Brown beetles plague the laurel tree.
They sit on twigs and dine on leaves,
A throne-usurping peasant mob.
Infested branches, twisted free,
Are shaped into a hollow crown
And given to a gloomy queen.
She reaches for her teeming prize
To make her head renowned,
And fumbles.

The itching starts, the redness swells.
The beetles raise their guillotine:
Crawling, they bite her honeyed scalp
Shampooed with artificial smells
As drooping, pitted bays detach
And fall like birds with broken wings.
Her brittle wreath, now barren, cracks.
As fingers lift to scratch,
It crumbles.




Andrew Benson Brown was a graduate student at George Mason University before taking too many classes outside his discipline coincided with the reality of Debt. He now works as a children’s caseworker in rural Missouri. In his spare time, he reads obscure classics, writes things of little market value, and exercises far more than is befitting for a modern intellectual.

3 thoughts on ““The Blighted Laureate” by Andrew Benson Brown

  1. A beautiful and satirical poem.

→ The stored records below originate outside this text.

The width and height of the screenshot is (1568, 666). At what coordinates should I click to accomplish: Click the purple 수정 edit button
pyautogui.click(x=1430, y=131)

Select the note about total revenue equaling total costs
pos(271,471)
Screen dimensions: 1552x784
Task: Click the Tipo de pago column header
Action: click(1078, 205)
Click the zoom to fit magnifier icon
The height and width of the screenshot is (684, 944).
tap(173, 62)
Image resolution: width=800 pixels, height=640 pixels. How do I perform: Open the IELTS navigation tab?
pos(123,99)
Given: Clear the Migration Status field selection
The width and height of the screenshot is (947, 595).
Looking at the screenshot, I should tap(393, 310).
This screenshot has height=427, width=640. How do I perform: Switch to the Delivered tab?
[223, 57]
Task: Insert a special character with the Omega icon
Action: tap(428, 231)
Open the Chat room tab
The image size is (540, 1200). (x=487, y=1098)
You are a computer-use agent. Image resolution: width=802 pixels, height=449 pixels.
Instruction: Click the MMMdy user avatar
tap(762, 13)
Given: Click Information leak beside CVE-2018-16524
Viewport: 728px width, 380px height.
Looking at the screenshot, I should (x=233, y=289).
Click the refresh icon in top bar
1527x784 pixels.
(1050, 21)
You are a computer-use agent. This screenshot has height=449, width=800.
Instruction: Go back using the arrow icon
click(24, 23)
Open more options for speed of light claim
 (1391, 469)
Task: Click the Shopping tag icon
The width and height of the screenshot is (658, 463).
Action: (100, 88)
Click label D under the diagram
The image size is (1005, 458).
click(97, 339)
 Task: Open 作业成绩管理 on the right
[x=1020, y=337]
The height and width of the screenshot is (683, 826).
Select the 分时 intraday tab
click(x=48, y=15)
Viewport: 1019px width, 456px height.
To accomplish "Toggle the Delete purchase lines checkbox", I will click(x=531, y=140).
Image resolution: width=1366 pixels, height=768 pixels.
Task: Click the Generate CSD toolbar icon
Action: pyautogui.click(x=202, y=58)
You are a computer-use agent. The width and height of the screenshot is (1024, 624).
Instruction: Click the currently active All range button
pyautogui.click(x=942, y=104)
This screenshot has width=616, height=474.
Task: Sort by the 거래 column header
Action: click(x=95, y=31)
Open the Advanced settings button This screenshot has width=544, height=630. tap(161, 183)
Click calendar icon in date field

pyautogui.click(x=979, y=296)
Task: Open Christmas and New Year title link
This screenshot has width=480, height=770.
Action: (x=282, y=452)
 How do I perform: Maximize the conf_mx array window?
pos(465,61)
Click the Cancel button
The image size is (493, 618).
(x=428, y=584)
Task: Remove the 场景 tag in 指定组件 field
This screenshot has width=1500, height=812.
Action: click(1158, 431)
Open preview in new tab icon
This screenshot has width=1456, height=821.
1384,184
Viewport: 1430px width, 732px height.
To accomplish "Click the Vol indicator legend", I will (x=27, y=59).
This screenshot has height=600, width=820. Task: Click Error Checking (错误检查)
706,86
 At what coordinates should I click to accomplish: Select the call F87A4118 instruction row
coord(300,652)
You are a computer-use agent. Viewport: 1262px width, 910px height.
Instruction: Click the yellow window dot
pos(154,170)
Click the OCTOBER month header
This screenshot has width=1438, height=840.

Modern words like “shampooed” strike a Dryden-esque chord, whilst there are other lines that are deeply affecting, conveying the brittleness and hollowness of false crowns. The tautness of rhyme here is particularly impressive! Benson-Brown is a major poet.

    Liked by 1 person

  2. Poet Laurettes and such who write in free verse have usurped the classical styles of poetry. This infestation, irritating, makes me itch as well.